Mirren Gidda 

The children’s book offering hope for the displaced children of Syria

Mirren Gidda: British-based Samah Zaitoun's Far From Home intended to help explain to Syrian children living in camps why they can't go home yet
  
  

Far From Home
Six thousand copies of Far From Home have been handed out to Syrian children displaced in the war. Photograph: PR

The baby goose and his mother are driven from their home by drought. While seeking water, they end up at a pond with lots of other geese. There, the young geese decide they will stop misbehaving if it means they can go home. The rains return, the drought ends and it all finishes with a happy homecoming.

An obvious allegory perhaps, but the story – written by a British-based Syrian woman – is proving a hit with the children and parents of camps within Syria itself.

Samah Zaitoun wrote the children's tale Far From Home in an effort to provide optimism to the many hundreds of thousands of displaced children, and a fable that they could relate to. As many as half of an estimated six million people uprooted by the Syrian conflict are thought to be children, and Zaitoun said she wanted to give them "something of their own and provide optimism, an escape from reality and an explanation of their situation, as well as giving their parents some relief". She realised that many refugees couldn't explain to their children why they couldn't go home. Far From Home was intended to bridge that gap between parent and child.

So far 6,000 copies have been distributed – 2,000 to the Al Karama camp and 1,000 to the Atma camp in northern Syria. The remaining 3,000 have been given to villages in Aleppo and Idlib. A further 3,000 are being printed for distribution in Lebanon.

Zaitoun left her birthplace of Damascus almost 10 years ago. After having two children, she enrolled in a course in children's book illustration at Anglia Ruskin University. When a friend told her of a plan by Unesco entitled Books for Syria to commission books for refugee children, she got to work.

The simplistic English and Arabic narrative, colourful imagery and animal characters aim to reinforce the book's message "It will stop when we stop", without being too stark a reminder of the brutality of the Syrian civil war.
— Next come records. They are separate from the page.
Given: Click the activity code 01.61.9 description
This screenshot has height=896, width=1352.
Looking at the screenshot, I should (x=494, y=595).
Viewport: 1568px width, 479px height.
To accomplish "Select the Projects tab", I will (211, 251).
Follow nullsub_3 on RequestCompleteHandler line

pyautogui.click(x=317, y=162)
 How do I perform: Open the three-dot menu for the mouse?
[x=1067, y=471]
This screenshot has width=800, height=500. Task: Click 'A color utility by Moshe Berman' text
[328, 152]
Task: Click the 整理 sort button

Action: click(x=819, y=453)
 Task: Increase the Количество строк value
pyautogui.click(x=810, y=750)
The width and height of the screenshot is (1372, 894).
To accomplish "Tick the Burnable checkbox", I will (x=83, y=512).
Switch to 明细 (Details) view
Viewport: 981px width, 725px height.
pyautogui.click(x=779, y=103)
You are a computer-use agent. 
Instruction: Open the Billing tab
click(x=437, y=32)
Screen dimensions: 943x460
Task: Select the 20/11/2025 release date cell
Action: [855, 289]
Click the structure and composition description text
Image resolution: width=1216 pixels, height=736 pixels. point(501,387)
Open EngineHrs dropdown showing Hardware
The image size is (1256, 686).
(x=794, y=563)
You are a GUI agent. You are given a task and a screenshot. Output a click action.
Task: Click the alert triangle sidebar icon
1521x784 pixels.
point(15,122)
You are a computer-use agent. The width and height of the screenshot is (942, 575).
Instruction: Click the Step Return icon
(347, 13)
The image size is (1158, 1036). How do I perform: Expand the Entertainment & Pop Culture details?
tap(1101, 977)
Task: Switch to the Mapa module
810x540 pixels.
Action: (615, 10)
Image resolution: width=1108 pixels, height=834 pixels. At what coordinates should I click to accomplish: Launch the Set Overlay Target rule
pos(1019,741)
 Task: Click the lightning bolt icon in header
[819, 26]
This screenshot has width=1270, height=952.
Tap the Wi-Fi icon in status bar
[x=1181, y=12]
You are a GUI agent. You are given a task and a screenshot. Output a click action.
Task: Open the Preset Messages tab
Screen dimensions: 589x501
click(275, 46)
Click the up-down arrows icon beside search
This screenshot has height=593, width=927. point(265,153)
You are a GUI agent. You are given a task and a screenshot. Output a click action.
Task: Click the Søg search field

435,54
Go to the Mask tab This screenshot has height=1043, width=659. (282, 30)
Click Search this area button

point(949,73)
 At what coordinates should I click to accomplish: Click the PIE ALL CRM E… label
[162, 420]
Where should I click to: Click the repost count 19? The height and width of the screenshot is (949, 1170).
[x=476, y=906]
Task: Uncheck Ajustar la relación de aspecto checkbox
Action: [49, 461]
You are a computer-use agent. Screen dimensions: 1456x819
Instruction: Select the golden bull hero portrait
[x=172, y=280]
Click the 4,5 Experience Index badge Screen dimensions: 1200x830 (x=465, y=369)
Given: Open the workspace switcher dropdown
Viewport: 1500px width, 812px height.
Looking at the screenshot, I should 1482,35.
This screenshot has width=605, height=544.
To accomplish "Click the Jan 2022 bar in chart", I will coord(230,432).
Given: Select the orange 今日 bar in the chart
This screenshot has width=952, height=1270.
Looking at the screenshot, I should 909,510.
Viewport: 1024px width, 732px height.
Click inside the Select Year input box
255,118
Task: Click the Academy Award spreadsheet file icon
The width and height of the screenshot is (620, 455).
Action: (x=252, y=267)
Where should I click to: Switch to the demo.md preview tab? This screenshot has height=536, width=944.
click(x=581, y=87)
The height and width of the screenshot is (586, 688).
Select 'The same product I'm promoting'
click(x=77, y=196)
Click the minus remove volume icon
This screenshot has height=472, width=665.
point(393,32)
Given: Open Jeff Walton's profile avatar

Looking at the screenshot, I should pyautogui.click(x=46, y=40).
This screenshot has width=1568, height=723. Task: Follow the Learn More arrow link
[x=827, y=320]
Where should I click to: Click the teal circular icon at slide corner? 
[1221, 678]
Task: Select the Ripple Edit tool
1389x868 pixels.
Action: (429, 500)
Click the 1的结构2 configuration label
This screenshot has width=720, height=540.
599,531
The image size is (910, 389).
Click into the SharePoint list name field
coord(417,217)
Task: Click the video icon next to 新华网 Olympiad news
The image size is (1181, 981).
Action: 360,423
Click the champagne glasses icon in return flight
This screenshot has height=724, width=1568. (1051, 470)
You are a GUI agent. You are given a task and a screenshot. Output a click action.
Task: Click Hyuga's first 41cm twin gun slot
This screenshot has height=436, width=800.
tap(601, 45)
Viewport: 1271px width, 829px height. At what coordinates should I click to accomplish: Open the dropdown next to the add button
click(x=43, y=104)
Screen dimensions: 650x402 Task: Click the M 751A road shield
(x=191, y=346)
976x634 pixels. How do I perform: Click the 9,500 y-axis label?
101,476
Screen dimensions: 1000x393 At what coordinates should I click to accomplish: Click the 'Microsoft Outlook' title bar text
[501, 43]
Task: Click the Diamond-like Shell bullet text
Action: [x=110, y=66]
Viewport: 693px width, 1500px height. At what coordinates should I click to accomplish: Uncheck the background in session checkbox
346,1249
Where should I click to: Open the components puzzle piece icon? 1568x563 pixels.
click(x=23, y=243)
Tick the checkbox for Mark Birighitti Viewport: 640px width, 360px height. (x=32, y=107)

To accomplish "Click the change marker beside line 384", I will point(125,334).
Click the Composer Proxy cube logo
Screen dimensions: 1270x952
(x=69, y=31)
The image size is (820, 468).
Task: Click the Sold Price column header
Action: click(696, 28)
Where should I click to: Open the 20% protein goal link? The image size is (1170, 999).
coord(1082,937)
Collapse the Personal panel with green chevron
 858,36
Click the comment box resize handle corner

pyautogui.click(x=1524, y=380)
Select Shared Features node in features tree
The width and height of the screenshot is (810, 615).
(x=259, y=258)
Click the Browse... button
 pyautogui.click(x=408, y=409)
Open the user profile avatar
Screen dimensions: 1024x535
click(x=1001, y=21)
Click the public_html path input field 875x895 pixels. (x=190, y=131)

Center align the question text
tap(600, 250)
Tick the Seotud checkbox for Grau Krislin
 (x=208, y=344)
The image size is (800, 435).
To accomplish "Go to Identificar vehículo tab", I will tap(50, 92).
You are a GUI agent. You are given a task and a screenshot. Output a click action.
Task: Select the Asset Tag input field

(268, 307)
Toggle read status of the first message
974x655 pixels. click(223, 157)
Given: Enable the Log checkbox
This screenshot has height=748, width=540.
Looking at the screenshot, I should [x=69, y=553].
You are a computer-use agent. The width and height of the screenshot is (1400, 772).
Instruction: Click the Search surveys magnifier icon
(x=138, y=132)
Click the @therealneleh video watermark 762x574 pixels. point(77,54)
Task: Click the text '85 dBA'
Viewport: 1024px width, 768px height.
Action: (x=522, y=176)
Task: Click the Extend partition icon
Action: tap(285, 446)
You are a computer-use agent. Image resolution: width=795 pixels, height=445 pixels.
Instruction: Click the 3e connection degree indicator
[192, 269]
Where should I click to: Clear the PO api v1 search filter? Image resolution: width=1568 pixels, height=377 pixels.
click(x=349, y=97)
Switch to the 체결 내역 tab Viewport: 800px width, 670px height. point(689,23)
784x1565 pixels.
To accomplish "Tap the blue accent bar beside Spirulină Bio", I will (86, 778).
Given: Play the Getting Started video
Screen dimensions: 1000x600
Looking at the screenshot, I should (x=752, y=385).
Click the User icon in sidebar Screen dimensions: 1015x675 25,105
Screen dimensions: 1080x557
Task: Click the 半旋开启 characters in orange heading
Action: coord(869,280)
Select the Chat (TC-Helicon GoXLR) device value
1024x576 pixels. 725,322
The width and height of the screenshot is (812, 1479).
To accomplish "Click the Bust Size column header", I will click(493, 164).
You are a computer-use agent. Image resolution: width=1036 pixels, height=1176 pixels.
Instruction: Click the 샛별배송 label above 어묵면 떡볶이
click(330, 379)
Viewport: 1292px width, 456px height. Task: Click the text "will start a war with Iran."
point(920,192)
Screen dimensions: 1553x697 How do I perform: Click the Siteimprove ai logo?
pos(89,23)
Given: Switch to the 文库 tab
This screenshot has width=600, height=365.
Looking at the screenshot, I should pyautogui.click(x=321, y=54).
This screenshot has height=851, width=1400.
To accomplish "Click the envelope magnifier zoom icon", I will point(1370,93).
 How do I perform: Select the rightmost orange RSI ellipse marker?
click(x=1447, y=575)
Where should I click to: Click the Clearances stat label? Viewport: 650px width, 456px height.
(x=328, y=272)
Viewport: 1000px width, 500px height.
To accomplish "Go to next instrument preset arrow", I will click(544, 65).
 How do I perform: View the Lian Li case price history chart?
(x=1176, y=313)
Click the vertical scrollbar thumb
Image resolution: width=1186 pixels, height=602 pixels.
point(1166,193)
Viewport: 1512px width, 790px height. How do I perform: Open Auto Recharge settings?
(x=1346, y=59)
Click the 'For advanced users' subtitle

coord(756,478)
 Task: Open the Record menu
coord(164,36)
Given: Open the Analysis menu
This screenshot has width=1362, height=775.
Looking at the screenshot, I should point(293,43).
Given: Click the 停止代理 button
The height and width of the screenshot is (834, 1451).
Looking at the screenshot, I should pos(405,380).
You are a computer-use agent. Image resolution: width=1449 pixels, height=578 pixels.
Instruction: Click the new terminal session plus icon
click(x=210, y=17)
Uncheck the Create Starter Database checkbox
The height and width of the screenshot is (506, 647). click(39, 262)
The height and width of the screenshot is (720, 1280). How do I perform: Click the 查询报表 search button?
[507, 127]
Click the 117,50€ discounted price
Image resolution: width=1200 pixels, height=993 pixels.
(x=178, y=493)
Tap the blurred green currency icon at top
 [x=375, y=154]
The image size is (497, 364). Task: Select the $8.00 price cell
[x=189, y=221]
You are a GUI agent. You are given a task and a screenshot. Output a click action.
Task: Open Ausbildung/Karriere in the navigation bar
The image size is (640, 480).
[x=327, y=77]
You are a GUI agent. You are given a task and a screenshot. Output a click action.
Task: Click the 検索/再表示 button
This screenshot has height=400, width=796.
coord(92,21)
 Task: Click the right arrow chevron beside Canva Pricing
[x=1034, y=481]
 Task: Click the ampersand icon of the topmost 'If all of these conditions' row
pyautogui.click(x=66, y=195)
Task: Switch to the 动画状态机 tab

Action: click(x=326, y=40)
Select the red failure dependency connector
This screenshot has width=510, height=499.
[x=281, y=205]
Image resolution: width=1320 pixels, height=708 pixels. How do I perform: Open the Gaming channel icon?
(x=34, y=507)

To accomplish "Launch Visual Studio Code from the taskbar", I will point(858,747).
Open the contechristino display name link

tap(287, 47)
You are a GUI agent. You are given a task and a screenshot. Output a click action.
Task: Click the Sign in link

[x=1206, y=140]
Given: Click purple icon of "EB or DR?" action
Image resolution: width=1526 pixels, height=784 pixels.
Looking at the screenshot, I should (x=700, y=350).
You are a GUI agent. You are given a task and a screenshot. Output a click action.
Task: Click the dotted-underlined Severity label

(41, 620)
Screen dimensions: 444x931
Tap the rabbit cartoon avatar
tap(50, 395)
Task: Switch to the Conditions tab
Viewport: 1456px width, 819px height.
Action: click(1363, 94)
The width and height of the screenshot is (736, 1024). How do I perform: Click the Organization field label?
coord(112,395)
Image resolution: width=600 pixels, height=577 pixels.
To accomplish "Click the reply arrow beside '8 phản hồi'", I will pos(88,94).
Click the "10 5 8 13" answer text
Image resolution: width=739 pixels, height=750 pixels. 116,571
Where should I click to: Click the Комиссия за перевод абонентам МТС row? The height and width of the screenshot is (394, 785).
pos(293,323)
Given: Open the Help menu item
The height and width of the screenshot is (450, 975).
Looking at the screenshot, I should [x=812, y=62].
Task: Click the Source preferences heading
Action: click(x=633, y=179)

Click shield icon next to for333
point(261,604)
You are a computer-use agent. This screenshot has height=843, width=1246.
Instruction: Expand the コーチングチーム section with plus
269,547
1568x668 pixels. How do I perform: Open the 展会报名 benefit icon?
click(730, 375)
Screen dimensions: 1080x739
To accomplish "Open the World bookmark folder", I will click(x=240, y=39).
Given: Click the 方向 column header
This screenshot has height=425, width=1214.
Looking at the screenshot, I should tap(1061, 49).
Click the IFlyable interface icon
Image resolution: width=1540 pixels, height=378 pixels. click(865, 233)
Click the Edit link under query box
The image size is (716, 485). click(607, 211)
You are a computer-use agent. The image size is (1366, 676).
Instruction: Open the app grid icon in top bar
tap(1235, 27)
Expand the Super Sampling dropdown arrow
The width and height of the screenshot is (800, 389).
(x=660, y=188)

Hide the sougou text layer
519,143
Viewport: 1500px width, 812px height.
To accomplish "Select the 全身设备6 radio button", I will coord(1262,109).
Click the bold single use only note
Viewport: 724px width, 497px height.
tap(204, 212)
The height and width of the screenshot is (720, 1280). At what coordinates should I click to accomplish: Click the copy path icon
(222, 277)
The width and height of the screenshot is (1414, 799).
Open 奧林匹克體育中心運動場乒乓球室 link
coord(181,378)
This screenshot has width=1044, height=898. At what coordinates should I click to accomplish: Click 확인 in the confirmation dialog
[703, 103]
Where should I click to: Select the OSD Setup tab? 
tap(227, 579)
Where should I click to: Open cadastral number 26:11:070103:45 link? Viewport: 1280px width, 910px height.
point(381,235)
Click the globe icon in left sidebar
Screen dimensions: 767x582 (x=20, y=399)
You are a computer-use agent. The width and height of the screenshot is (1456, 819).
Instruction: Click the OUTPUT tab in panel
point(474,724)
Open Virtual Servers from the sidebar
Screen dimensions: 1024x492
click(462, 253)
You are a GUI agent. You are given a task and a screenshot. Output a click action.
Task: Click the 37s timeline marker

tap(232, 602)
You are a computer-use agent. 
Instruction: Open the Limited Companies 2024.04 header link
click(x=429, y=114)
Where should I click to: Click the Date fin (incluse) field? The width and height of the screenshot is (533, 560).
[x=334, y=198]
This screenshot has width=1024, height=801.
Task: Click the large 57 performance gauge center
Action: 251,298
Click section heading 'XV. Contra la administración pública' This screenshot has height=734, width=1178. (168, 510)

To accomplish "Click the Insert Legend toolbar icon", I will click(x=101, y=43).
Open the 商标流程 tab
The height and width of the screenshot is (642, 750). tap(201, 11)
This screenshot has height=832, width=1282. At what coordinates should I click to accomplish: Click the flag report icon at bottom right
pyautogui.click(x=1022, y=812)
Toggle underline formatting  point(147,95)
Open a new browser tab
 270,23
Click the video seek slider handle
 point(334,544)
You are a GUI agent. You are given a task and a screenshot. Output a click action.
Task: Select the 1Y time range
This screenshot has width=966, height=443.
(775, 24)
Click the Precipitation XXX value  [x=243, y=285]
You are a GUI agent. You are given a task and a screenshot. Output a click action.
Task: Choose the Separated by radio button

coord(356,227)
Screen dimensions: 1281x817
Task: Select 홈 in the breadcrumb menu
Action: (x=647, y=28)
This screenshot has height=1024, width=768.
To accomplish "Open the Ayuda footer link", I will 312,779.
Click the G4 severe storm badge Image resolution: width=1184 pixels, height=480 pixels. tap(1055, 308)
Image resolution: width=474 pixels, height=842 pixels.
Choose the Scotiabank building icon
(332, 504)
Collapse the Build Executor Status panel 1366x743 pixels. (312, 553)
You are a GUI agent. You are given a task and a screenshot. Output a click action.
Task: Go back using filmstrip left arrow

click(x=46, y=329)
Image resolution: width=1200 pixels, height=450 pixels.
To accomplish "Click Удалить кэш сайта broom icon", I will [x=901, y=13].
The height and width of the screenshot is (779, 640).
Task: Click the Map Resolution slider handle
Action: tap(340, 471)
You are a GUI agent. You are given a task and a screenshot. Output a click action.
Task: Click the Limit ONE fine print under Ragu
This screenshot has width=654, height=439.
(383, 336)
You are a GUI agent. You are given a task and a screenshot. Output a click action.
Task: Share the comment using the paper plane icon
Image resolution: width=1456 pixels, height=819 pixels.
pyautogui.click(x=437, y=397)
Zaitoun believes that the solution lies in an end to individual corruption and wrongdoing. She said the Syrian government "forced Syrians to make mistakes, not to live a completely honest life. The corruption of the government triggered the corruption of the people."

As Books for Syria prepares to distribute its next book, Me and Him by Zeina Kanawati, Zaitoun is already planning another publication. She aims to include a message of hope for the parents as well, who will hopefully be reading the story aloud. Ultimately, however, she hopes to return to Syria and build a home for those orphaned by the crisis. Sadly, that goal looks a long way off.